(DATASET EXTRACT):
+ + +

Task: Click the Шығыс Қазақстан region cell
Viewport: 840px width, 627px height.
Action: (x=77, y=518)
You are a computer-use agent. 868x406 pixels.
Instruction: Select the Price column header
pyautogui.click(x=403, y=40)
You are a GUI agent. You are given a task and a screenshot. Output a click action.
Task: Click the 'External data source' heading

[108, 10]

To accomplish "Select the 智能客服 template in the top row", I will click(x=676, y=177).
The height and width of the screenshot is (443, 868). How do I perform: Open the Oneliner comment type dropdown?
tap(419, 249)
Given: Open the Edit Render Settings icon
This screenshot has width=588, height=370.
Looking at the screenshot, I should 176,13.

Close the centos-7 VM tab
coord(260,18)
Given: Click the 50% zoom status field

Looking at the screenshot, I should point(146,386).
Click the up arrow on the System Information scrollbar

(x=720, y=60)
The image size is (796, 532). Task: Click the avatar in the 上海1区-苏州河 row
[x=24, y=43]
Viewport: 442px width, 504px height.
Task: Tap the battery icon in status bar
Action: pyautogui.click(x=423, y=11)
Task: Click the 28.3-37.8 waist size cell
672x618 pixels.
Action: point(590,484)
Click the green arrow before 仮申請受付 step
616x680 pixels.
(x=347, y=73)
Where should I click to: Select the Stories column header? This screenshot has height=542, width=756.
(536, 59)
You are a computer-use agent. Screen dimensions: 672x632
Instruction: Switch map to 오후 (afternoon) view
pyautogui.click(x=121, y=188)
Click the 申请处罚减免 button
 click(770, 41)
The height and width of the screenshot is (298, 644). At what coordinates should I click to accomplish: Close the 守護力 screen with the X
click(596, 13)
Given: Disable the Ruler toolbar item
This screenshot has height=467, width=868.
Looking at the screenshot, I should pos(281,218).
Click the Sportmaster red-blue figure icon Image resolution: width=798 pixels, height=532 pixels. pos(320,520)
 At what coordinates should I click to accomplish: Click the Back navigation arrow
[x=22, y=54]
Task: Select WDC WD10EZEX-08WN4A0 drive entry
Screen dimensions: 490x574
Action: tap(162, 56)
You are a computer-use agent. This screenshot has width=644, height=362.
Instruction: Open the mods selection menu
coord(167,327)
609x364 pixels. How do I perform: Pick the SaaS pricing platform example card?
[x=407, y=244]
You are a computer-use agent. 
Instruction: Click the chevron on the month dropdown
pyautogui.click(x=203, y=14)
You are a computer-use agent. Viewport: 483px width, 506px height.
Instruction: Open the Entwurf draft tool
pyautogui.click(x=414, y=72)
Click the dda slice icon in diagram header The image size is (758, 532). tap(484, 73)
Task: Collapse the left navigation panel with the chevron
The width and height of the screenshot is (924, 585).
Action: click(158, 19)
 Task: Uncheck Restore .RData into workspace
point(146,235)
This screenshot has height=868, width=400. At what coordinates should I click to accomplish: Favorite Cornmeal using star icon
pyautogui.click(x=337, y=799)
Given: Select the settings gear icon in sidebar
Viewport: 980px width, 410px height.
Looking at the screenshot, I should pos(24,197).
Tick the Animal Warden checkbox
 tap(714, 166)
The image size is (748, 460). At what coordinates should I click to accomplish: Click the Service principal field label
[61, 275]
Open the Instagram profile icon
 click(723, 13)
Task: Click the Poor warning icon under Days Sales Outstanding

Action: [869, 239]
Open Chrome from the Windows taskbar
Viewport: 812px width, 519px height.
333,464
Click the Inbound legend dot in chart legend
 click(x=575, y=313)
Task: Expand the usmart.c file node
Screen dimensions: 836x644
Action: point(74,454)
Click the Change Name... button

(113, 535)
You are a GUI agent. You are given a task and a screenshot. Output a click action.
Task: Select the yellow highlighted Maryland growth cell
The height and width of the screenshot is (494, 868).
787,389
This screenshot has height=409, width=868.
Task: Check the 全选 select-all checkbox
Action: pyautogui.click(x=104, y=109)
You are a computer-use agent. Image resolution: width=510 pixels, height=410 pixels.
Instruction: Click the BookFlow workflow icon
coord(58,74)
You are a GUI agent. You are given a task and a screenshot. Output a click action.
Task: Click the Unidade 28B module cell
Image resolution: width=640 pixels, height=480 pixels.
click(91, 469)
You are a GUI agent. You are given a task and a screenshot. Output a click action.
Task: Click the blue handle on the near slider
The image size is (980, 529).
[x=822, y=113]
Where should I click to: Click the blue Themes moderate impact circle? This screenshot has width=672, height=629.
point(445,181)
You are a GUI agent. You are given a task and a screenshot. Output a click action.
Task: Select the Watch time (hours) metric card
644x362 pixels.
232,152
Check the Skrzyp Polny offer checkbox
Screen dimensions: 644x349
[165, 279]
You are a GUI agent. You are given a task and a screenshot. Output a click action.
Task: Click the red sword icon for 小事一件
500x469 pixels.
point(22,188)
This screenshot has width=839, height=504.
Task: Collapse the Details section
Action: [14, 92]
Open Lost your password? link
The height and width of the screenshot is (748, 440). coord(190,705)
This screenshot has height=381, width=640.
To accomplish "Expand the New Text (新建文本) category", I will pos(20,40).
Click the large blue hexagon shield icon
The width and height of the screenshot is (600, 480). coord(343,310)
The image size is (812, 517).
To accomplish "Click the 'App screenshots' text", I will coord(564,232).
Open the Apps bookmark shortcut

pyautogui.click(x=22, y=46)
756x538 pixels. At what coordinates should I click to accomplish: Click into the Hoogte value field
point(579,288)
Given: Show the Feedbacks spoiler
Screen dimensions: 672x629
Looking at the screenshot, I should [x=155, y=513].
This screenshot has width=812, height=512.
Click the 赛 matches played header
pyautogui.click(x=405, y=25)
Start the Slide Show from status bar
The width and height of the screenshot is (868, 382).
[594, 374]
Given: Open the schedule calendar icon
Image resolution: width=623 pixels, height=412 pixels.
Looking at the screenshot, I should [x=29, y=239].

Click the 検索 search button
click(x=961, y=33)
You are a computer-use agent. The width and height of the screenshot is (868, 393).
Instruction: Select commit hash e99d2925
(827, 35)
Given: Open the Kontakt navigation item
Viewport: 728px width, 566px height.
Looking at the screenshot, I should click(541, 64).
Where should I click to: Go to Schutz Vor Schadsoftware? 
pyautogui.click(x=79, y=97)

+ + +

(DIRECTIONS FOR THIS TASK): What is the number of lines in the listing that include the word "cell"? Give that number and nothing else.

(SOLUTION TO THIS PROBLEM): 4